Тот же Иванов, знавший в окрестностях каждую пядь земли не хуже собственной хаты, указал место на реке Беседи, в котором отступавшие части Красной Армии утопили «якись зелененьки ящички».

Ныряние не пропало даром — ящики оказались противотанковыми минами, начиненными толом. На все эти операции ходили сами Федя и Коробицин, а с ними еще три партизана из «новеньких» — Верховский, Бондаренко, Зайцев, Иванюта.

Как только мины были доставлены в лагерь, Федя образовал подрывную группу. В нее вошли самые смелые: Верховский, Бондаренко, Иванюта, Зайцев и уж конечно Коробицин и сам Федя.

Первая диверсия, совершенная этой группой, не очень‑то удалась.

Две противотанковые мины, которые Федя и Алексей закопали одну над другой, рванули не под бегунками паровоза (только в этом случае бывает «хорошее» крушение), а посреди состава, груженного автомашинами.
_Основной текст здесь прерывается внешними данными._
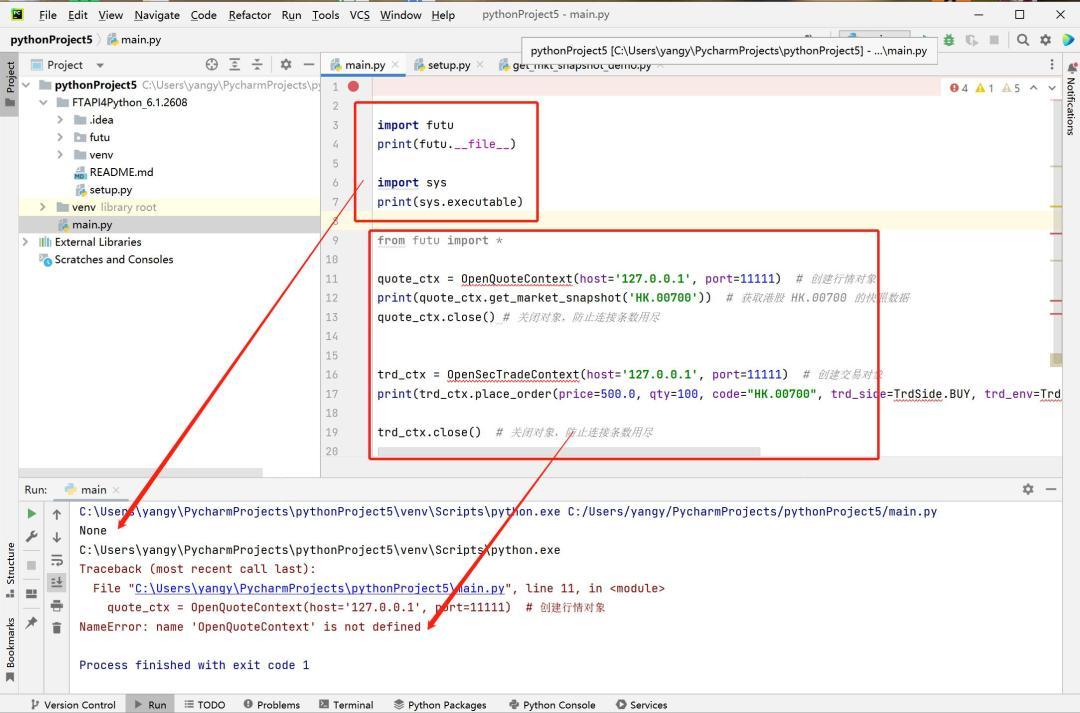Click the Debug bug icon in toolbar
This screenshot has width=1080, height=713.
(948, 40)
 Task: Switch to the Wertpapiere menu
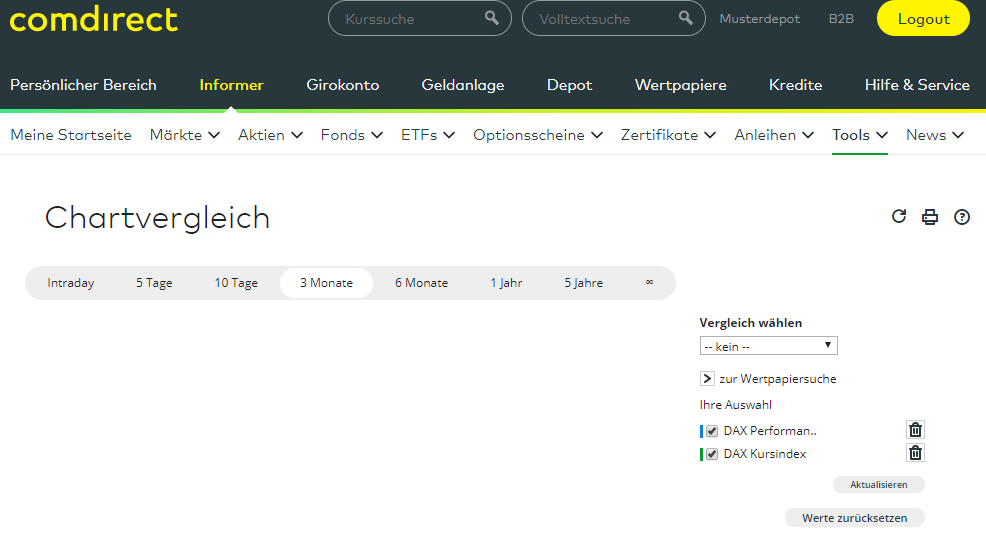(x=680, y=85)
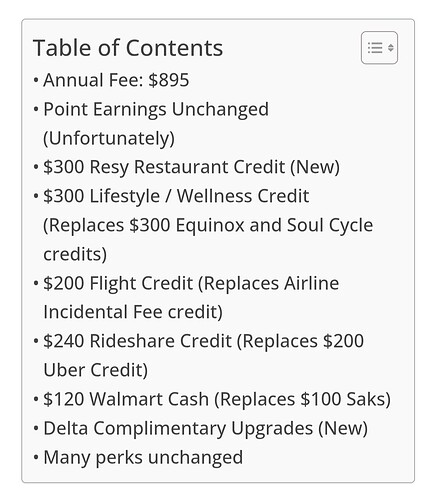Go to $300 Resy Restaurant Credit section
436x499 pixels.
coord(192,167)
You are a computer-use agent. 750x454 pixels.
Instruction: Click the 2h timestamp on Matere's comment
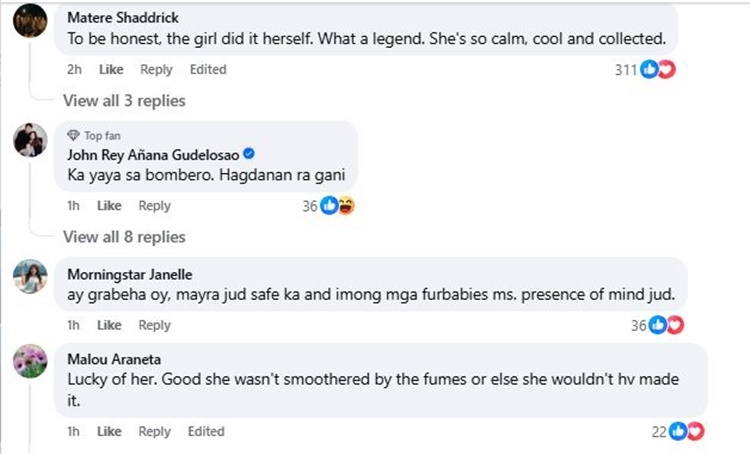pos(74,70)
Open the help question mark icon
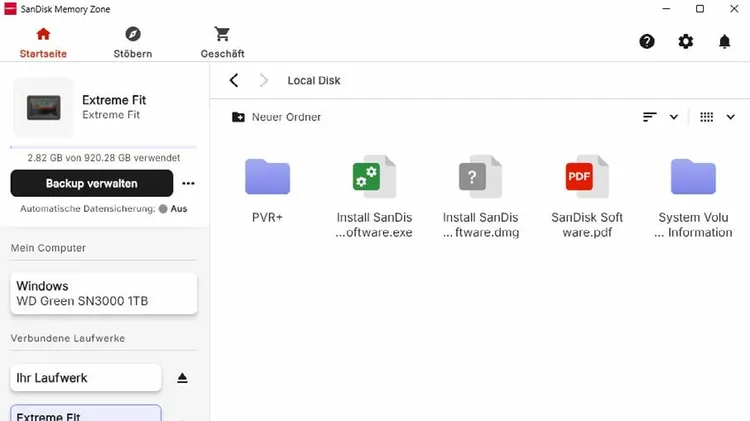Image resolution: width=750 pixels, height=421 pixels. click(x=647, y=42)
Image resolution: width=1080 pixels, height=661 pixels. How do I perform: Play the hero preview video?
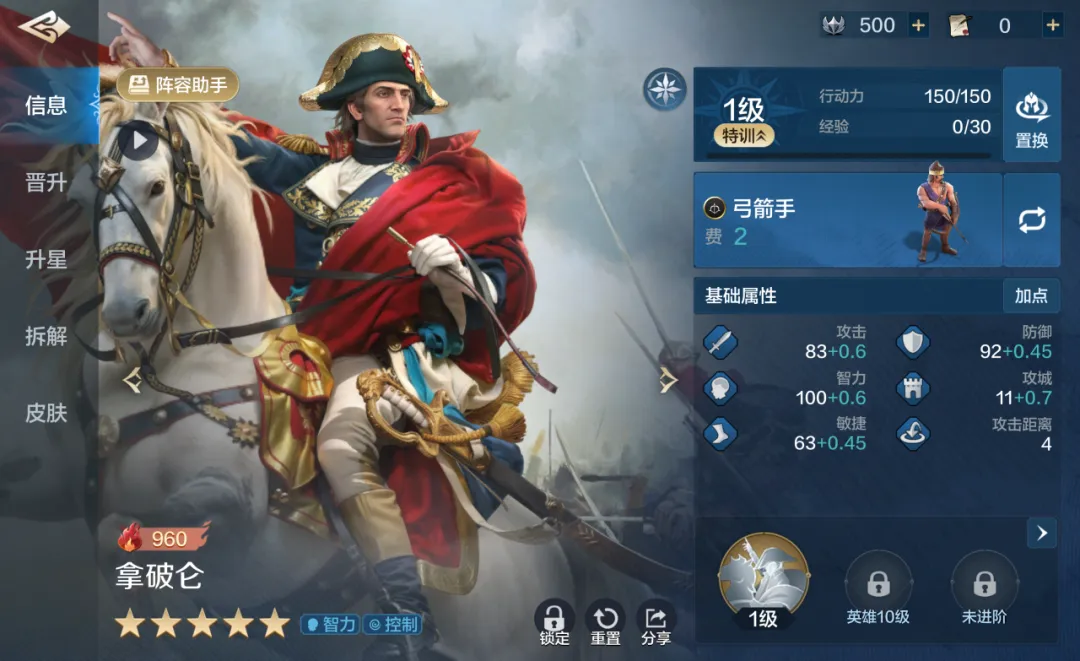click(138, 141)
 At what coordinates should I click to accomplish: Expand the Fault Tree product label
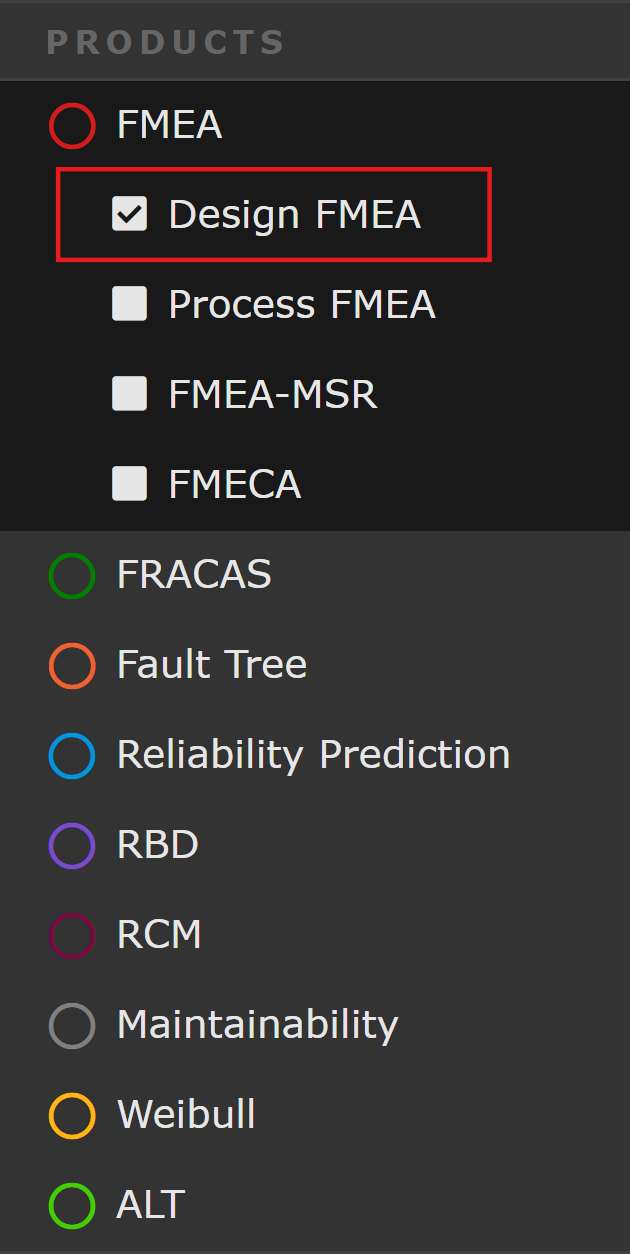coord(211,665)
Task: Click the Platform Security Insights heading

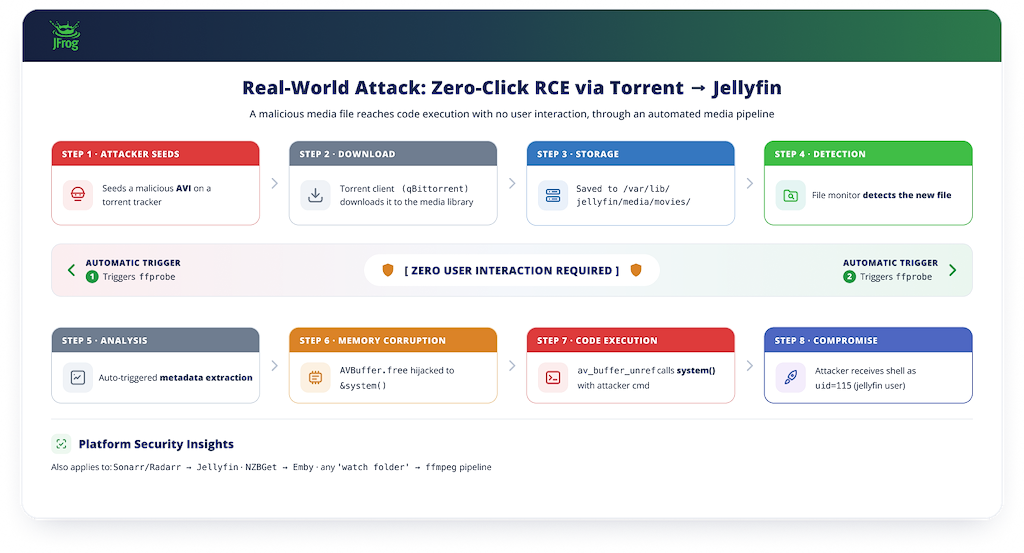Action: [x=156, y=444]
Две платформы, груженные автомашинами, свалились под откос. Один вагон сошел с рельсов… Да еще осколками ранило одного немецкого солдата (об этом спустя день донесли связные). Вот и весь результат.

Позже Феде не раз удавалось взрывать немецкие эшелоны куда более основательно. И все‑таки эта первая диверсия не пропала даром: новоиспеченные «боги партизанской войны» — диверсанты уверовали в свои силы и убедились в том, что тол в противотанковых минах, несмотря на длительное пребывание под водой, вполне работоспособен…

Вскоре после того, как на железке раздались первые взрывы, Кулик принес тревожную весть: немцы готовятся к прочесыванию леса. На всех станциях усилены гарнизоны. В Гомеле высадился полк, предназначенный для действий против партизан.